Dataset excerpts:
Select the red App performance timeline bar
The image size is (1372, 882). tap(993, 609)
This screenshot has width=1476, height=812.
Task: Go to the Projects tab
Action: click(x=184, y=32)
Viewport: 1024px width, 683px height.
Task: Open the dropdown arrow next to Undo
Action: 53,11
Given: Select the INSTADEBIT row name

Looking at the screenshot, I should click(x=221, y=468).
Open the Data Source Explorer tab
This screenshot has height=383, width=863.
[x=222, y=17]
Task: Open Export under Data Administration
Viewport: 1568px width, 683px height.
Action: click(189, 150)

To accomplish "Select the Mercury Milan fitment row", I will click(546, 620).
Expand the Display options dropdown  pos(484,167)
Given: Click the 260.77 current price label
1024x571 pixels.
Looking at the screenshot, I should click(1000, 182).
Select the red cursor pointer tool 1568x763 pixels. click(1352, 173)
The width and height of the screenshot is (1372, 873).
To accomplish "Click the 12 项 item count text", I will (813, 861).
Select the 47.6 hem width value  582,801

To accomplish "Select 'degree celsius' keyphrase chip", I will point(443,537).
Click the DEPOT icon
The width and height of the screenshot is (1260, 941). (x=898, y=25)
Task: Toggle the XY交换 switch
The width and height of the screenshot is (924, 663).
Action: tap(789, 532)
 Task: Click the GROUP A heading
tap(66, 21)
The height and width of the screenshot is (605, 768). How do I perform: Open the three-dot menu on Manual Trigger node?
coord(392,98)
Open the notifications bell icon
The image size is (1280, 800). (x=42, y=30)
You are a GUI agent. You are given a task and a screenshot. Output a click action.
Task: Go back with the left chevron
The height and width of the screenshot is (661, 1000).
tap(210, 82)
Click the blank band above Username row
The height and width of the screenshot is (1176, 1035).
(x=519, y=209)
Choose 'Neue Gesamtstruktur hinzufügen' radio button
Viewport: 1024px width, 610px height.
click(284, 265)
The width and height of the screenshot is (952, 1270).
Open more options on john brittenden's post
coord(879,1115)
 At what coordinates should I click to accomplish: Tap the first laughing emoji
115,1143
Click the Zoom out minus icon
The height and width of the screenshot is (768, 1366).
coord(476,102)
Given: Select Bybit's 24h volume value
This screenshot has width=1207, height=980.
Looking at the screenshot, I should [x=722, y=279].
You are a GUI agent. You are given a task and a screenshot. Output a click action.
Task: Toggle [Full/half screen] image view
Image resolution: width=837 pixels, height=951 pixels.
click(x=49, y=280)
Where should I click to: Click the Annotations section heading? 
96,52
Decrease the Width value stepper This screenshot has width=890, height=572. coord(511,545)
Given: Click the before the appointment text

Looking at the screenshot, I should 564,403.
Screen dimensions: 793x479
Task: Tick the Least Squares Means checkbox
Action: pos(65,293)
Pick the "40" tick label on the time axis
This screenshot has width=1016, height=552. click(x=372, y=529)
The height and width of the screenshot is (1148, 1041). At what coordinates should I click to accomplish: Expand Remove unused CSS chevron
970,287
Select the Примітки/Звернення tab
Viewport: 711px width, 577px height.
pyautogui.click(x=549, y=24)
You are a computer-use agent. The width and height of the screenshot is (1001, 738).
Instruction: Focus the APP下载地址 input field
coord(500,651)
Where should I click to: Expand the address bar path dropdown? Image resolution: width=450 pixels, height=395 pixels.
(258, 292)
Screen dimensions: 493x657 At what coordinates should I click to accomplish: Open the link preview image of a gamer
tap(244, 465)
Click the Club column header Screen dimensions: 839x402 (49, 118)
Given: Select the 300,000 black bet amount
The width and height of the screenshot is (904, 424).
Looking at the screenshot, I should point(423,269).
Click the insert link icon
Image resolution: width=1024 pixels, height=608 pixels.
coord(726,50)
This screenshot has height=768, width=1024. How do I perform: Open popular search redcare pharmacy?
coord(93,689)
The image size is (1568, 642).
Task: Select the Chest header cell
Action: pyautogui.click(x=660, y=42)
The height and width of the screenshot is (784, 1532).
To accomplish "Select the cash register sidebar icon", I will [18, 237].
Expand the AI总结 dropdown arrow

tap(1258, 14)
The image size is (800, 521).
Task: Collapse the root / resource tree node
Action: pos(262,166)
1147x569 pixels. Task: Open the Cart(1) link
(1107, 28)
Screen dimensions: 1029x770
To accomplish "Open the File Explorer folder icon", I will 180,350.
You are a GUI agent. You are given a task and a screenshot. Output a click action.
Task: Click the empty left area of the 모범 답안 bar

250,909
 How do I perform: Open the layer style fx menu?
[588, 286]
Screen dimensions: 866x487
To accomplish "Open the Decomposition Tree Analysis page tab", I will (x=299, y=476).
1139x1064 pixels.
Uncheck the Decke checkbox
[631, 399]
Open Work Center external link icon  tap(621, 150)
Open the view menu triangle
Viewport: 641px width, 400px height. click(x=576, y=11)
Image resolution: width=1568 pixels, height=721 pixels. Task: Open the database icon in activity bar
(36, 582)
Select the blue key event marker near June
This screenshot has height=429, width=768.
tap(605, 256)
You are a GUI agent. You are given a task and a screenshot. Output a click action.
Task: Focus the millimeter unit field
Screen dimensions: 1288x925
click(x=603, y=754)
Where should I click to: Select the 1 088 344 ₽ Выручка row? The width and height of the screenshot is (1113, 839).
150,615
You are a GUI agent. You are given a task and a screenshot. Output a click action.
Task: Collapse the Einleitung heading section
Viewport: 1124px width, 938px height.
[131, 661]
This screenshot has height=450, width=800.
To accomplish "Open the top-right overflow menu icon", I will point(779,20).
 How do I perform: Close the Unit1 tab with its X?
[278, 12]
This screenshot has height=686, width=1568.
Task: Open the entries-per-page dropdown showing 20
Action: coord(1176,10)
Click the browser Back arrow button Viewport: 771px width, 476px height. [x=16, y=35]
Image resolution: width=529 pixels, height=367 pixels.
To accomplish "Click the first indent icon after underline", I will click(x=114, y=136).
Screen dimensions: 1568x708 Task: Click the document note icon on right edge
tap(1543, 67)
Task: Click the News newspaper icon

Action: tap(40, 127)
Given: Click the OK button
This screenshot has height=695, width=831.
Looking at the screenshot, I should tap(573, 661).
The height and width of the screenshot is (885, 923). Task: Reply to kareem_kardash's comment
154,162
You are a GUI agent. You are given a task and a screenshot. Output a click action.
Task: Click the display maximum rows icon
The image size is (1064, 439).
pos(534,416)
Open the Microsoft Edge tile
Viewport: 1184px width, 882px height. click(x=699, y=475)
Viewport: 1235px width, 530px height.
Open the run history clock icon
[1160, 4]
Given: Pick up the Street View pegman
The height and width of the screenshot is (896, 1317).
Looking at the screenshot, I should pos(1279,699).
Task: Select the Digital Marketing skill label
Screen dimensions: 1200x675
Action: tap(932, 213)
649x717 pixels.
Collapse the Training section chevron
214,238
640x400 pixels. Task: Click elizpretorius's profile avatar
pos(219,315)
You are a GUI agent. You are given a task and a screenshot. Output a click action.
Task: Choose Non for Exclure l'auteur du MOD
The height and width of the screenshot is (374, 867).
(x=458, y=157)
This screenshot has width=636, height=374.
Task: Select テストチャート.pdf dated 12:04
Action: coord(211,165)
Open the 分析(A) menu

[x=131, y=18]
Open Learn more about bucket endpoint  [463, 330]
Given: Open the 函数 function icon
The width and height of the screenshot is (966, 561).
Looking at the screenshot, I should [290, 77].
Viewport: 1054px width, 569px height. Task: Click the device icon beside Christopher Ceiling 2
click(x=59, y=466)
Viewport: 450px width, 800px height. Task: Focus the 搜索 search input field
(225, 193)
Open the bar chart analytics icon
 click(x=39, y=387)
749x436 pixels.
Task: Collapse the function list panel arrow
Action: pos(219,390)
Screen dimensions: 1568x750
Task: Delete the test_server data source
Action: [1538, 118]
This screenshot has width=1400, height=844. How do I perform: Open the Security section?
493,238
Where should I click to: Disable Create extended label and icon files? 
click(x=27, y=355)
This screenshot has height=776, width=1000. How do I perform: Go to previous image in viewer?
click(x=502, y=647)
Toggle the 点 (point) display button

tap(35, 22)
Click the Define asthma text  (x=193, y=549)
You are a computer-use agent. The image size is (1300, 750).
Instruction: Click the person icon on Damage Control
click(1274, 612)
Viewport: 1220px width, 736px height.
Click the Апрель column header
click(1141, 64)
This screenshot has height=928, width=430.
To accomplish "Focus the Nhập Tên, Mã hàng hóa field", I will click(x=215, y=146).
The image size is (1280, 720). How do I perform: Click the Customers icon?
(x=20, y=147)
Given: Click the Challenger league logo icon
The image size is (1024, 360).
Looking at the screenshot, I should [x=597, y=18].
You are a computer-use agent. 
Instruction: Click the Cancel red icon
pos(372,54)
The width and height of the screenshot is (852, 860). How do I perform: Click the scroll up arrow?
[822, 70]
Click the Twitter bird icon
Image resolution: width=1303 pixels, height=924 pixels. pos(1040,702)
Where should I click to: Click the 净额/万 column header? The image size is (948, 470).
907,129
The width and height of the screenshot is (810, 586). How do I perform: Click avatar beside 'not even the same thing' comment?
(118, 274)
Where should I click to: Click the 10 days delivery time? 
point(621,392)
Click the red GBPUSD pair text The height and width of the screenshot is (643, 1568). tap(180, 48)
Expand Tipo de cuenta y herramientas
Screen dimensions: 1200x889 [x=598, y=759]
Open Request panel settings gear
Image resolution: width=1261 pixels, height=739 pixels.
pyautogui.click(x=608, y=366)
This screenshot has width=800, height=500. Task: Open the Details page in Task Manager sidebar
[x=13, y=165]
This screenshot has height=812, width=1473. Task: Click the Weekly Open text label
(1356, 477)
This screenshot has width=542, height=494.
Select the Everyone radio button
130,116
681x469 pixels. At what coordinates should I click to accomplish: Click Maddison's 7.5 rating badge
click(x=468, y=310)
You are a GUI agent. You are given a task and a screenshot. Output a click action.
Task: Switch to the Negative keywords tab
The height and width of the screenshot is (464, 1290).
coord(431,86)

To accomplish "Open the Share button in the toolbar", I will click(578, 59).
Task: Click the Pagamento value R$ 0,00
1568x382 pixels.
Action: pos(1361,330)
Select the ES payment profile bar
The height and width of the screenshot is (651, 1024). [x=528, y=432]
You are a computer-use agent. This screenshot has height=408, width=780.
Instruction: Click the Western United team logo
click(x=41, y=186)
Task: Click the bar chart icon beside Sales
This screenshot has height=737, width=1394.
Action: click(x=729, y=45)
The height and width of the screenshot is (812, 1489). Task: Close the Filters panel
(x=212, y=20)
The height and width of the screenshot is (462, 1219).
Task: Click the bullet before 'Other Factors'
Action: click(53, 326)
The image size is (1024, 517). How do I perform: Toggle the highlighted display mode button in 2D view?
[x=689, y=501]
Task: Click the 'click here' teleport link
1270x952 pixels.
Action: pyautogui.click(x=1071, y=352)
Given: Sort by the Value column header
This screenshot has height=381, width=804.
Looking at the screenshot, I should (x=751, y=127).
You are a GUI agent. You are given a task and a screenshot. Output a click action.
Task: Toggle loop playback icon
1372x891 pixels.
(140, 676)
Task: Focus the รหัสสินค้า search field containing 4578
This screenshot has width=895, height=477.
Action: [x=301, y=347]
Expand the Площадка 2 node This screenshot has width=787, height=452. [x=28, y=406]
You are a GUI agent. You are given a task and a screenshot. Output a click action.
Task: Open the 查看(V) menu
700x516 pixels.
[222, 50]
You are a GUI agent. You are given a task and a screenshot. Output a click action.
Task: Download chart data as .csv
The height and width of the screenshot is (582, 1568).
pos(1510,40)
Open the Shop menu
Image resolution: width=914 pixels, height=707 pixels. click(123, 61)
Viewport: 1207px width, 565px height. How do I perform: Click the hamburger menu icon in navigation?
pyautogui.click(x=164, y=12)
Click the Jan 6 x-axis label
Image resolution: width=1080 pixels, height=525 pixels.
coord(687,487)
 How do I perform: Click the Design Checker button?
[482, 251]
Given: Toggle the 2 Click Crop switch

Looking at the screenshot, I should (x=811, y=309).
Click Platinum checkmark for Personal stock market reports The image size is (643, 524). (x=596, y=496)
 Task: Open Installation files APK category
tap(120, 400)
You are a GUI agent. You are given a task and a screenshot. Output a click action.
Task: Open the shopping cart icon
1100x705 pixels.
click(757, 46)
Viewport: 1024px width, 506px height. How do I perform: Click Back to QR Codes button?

[Task details]:
The number of lines containing "Explorer" is all that is wanted; tally them in the data.

[Written reply]:
2